PII: S1569-9056(16)15076-6

DOI: 10.1016/S1569-9056(16)15076-6

Introduction & Objectives: Recurrences after the treatment of chronic prostatitis (category III) are developed in 30-70% of cases. In 85-90% of cases of chronic prostatitis bacterial pathogen can not be identified by the routine bacteriological tests. The probable cause of chronic abacterial prostatitis are noncultivated microorganisms. The aim of our study was to determine the rate of detection of nonbacterial uropathogens in urethral swabs and expressed prostatic secretions of patients affected by chronic recurrent prostatitis by extended laboratory research.

Material & Methods: The study involved 283 patients affected by chronic recurrent prostatitis. The subjects ranged in age from 20 to 59 (median – 31). All included patients had history of recurrent prostatitis symptoms with repeated courses of antibacterial therapies. Time between recurrences was from 1 to 6 months (median – 2.7). Baseline symptoms were evaluated with a NIH-CPSI questionnaire. All patients underwent extended laboratory examination of urethral swabs and expressed prostatic secretions (EPS) including light microscopy (Giemsa stain), McCoy cell culture and liquid medium for the cultivation of Trichomonas vaginalis (TV), PCR, ELISA for detection of Chlamydia trachomatis (CT), Herpes simplex virus-1,2 (HSV-1,2) and electron microscopy. When latent inflammation and a small amount of microorganisms in tested materials, we used the method of preliminary accumulation of uropathogens in cell culture and subsequent identification their by PCR. EPS was collected after urination to prevent of the urethral contamination. Diagnosis was based on positive results of at least two methods.

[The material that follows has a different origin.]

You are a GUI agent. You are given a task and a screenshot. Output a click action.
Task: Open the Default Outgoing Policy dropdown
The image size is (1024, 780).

Results: By extended laboratory diagnostics we detected uropathogens in 261 (92.2%) of 283 patients. CT was identified in 239 (84.4%), TV – in 209 (73.8%) and HSV-1, 2 – 95 (33.5%) patients. In 81.6% of cases the infection was mixed: chlamydial-trichomonas – 115 (40.6%), chlamydial-trichomonas and viral – 94 (33.2%). Chlamydial monoinfection was identified in 18.4%. Pathogenic organisms were not identified only in 22 (7.8%) patients. The highest diagnostic sensitivity was the method of preliminary accumulation of uropathogens (93.5%). In 75 (26.5%) patients bacteria were detected in the prostate secretions: Gram-positive (Staphylococcus, Streptococcus) in 73.8% and Gram-negative (Enterobacteriaceae) in 26.2%. Electron microscopy confirmed the existence of the previously described various morphological variants of TV: amastigot, rounded and amoeboid cells. In all cases, the pathogens were found in the EPS. In 18.1% of cases TV was detected only in the EPS and was absent in the urethra. This supports a causal role in the pathogen of prostatitis development.

Conclusions: The use of extended laboratory diagnostics identifies the mixed non-bacterial uropathogens in most patients affected by chronic recurrent prostatitis that should determine the further etiological treatment of the disease.